As for me, I did some part-time reporting for a couple of local newspapers in northwest Indiana, and later I served as an editor of the law school newspaper at New York University. Though I did not pursue a journalism career, The Torch served as an ongoing tutorial on the importance of tight, clear, well organized writing. In terms of aspirations, at least, these qualities have manifested themselves in virtually everything I write: Scholarly articles, essays, reports, op-ed pieces, and, yes, blog posts.
In fact, I know that my affinity for the blogging medium traces back to my days at The Torch. Writing this blog is an engaging pastime for me, like being a newspaper columnist, albeit with a much smaller readership! Writing my professional blog, Minding the Workplace, requires more analytical smarts, but it, too, has roots in my collegiate newspaper experience.
The old chestnut about understanding your present by comprehending your past certainly applies here. I did not have an academic career in mind when I was a collegian. My intention was to go to law school and eventually to start a career in politics. (I also was active in student government and in political campaigns as a college student.) However, as I flipped through the pages of The Torch, I understood how reporting on the ups and downs of academe planted seeds that keep sprouting in my life today.

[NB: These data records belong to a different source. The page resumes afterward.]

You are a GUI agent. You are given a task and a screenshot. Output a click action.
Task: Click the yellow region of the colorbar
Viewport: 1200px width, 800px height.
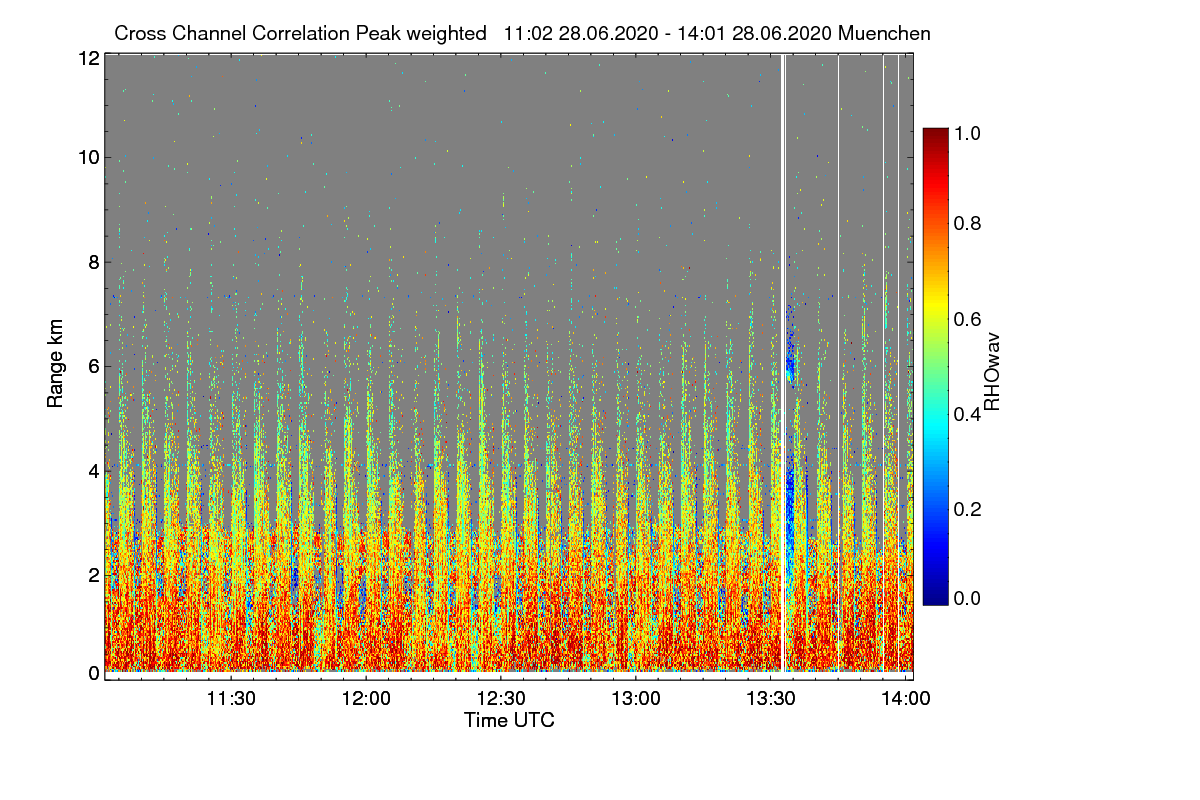[x=935, y=300]
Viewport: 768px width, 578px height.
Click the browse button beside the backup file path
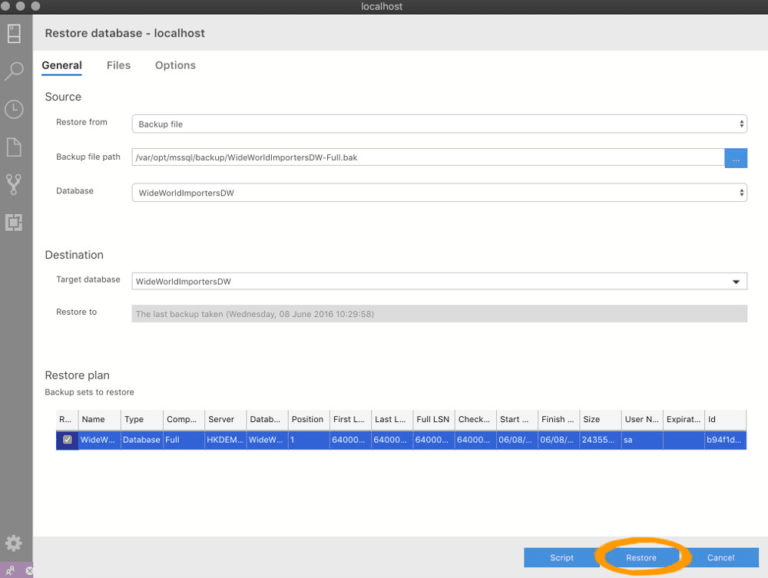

Equally important, I remain good friends with everyone whose byline appears in these photographs, as well as others who were part of the mix. Our paths cross regularly through periodic get-togethers, e-mails, phone calls, and social media. Many of these friendships have matured and deepened over the years. This only reinforces my belief that something good was happening at that campus newspaper office some 35 years ago.
Portions of this post were adapted from a previous piece on the importance of extracurricular activities, written for Minding the Workplace.